_Your assignment:_
Please produce an exact transcription of the lines from the one containing "Task: Click the Procurement app logo icon" through the last line of the entries, leaving out every picture.

_Stored data entries:_
--

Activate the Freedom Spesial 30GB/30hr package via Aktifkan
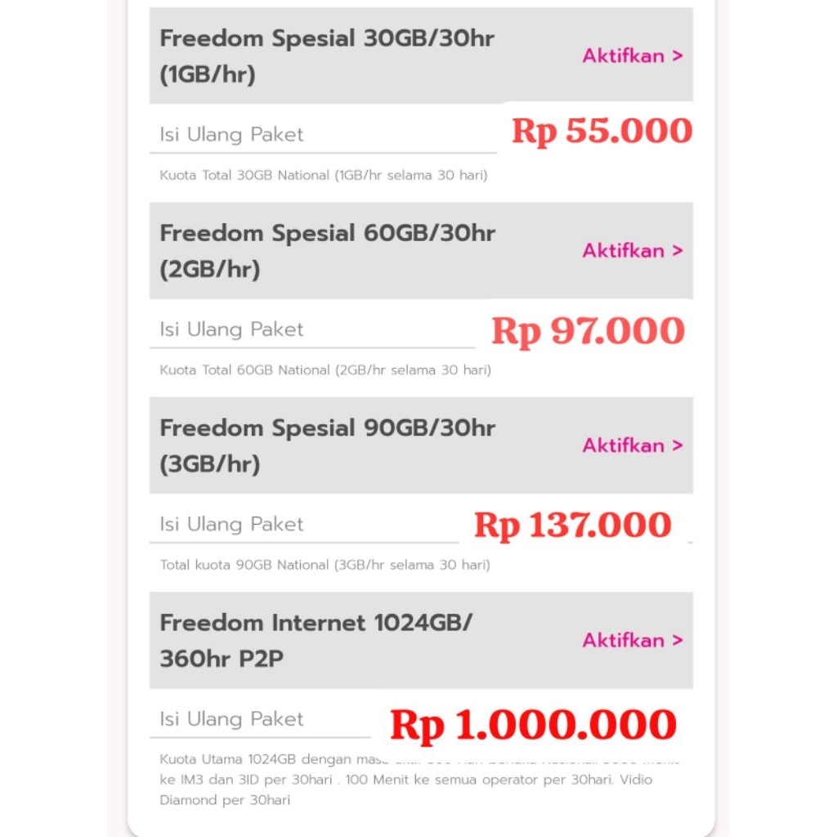The height and width of the screenshot is (837, 837). coord(628,56)
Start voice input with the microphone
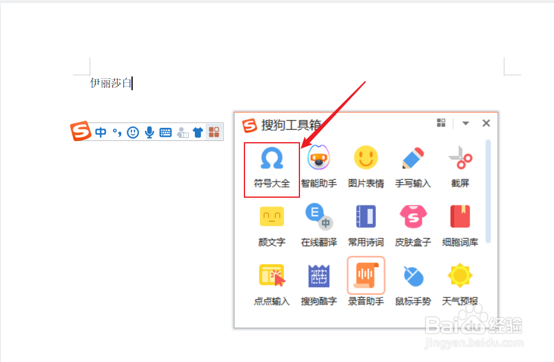This screenshot has width=554, height=362. pos(149,131)
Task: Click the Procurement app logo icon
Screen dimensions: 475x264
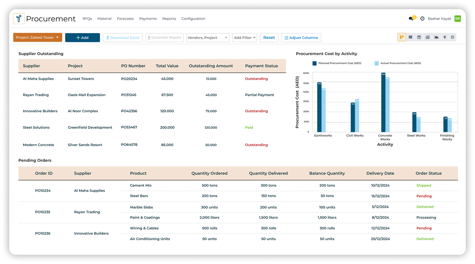Action: tap(19, 19)
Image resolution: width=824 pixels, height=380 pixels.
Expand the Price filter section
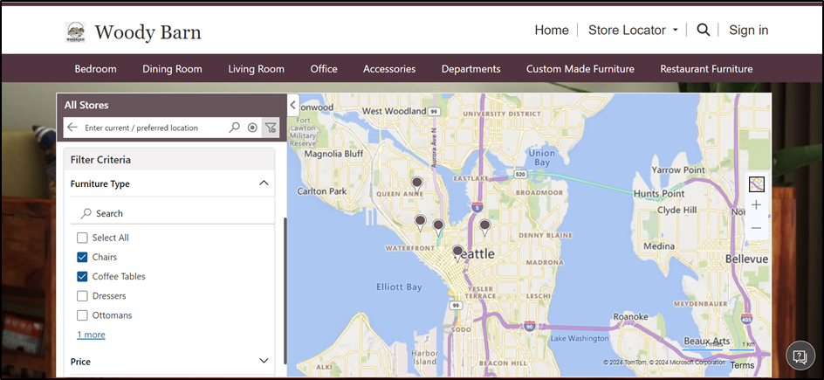[x=264, y=361]
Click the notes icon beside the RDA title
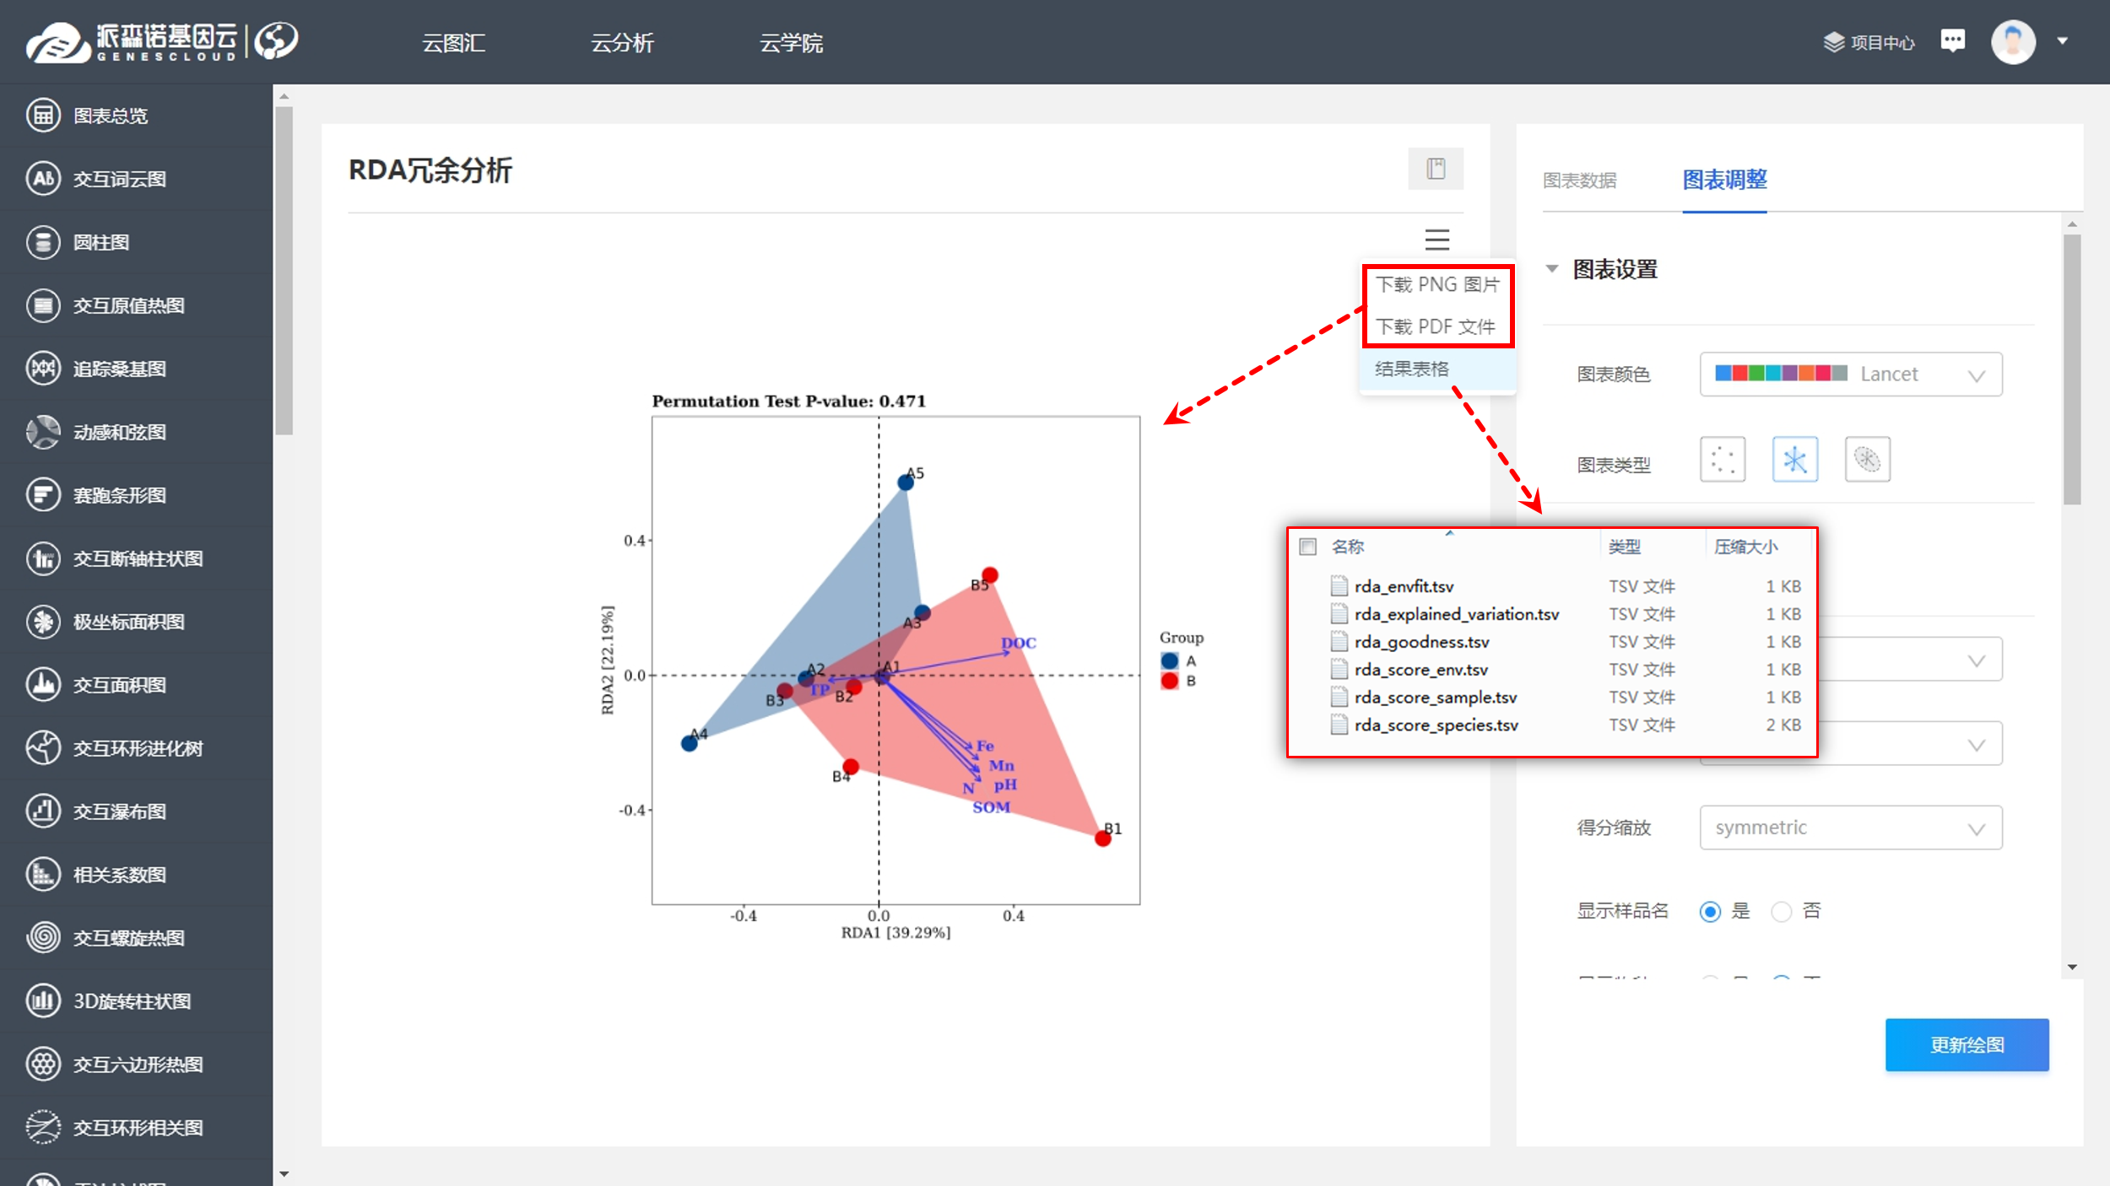 [1435, 169]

--

_Solved problem:_
Task: Click the Procurement app logo icon
Screen dimensions: 475x264
Action: tap(19, 19)
Image resolution: width=824 pixels, height=380 pixels.
Expand the Price filter section
[x=264, y=361]
Click the notes icon beside the RDA title
 [1435, 169]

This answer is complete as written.